Ironically, keeping in these feelings and frustrations can manifest itself in aggressive, which is possibly the worst way of trying to reassert yourself. Approaching a situation with aggression tends to fuel aggression from all parties involved, as everyone tries to stand their corner. Learning to be assertive without aggression is the way forward...
The objective of asserting yourself this way is to find solutions to conflicts where both parties are satisfied with the agreed outcome. This is very different from being trying to assert yourself aggressively, because here you're not only respecting your own needs, but you are also taking into consideration other peoples perspectives too. When you do this, dialogue about any problems becomes a lot easier. So the first step is to put yourself in the other persons shoes and try and understand their position. Doing so may give you fresh insight into why they are acting in a certain way.
If you are feeling emotional then that is probably not the best time to broach the subject. Instead let it settle for a little while, then bring up the subject. You will achieve a lot more approaching any situation with a cool rational head, rather than with frustration and resentment. If needs be sleep on the problem and come back to the issue with a fresh head.
When you find yourself in a calm rational state, approach that person to discuss the problem. Begin by empathizing with their perspective: "Jim I know you're bogged under with this project..." Then go on to explain your issue. When you do so avoid generalizations and judgments, try to stick to clear facts and try and get their point of view: "...could you help me understand why...", and then explain your issue. Be careful with the tone of your voice and the phrasing of your problem, yet be as specific as possible. The trick is to try and get the other party on your side, and to do this you need to be on their too. It's a two-way interaction, give and take. In most situations it is unreasonable to ask for change if you too aren't willing to change too, if needed.

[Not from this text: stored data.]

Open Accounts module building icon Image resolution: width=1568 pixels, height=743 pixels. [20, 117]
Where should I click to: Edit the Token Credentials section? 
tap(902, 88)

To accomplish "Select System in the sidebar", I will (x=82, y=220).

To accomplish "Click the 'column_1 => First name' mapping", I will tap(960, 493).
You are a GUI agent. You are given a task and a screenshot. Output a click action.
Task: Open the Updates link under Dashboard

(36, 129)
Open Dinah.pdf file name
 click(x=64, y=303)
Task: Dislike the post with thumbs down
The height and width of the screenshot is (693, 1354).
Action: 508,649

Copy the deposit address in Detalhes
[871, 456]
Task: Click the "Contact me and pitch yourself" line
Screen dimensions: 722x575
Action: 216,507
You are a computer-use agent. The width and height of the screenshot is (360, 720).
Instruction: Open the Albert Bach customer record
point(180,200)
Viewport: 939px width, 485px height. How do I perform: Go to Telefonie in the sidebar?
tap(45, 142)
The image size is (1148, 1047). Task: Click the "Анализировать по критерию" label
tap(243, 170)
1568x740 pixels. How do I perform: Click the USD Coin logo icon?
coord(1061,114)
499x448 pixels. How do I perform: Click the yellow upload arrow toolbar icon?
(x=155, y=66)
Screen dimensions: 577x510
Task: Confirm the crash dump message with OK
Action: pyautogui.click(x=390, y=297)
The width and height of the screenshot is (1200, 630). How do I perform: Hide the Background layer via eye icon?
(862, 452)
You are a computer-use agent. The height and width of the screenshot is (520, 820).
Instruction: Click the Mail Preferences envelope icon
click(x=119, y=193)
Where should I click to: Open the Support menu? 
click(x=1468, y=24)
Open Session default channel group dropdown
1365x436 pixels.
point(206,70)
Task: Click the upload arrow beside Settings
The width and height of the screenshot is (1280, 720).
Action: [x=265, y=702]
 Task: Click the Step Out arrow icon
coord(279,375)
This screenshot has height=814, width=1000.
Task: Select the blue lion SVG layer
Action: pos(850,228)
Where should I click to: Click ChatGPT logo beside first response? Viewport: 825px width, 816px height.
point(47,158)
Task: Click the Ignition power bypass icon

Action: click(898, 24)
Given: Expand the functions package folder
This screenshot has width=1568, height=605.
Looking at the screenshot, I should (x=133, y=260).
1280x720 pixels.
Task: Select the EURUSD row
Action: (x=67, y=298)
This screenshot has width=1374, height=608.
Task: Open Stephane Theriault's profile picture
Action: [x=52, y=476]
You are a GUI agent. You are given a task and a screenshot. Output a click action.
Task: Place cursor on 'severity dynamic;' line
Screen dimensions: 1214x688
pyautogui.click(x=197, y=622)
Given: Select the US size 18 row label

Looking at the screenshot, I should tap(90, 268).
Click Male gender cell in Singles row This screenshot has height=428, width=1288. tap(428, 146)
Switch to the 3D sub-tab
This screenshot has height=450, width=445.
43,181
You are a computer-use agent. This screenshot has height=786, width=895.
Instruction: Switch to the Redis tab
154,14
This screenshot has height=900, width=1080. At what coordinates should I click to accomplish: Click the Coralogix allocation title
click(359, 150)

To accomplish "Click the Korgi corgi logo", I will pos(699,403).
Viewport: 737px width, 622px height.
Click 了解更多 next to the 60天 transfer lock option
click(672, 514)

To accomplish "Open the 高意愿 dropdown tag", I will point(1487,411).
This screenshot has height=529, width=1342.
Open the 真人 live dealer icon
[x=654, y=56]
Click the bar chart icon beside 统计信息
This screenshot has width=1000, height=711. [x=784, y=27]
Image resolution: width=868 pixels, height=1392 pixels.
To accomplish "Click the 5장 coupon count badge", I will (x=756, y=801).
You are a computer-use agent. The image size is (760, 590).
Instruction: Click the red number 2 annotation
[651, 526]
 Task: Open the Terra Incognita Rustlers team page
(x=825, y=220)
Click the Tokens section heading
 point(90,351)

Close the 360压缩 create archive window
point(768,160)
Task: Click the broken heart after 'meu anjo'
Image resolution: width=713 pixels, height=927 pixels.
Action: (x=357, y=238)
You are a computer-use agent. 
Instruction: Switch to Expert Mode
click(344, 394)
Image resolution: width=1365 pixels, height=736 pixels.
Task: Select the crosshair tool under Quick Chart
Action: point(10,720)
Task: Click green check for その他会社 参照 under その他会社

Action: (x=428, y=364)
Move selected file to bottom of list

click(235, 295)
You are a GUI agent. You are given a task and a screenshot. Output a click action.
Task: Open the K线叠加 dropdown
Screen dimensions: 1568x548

Now that you've explained the situation, in calm non-judgmental manner, and let the other person know you understand where they are coming from, begin dialogue to resolve the issue. First, listen to the other persons comments and see if any of those will resolve the issue, but acknowledge their suggestions even if they aren't the solution your were looking. Also be sure to offer up a number of your own solutions to remedy the situation. Be firm but flexible in your negotiations, try and find the balance between being focusing on your needs and considering the other person's position. The ideal solution works for everyone, but obviously this isn't always possible. However the closer you can get to an ideal solution the more satisfied all concerned will feel.
Once you have arrived at a solution you all agree on, formally restate that agreement. Make sure it is crystal clear to everyone. If you have to, get it down in writing. Finally thank the person, but do not try and negotiate anything else this time as you risk weakening the gains you've just made. Finally remember, often you will need to compromise and find that middle ground. But you can do so knowing that you asserted yourself and looked for the best possible solutions, you never know you might just arrive at an ideal solution!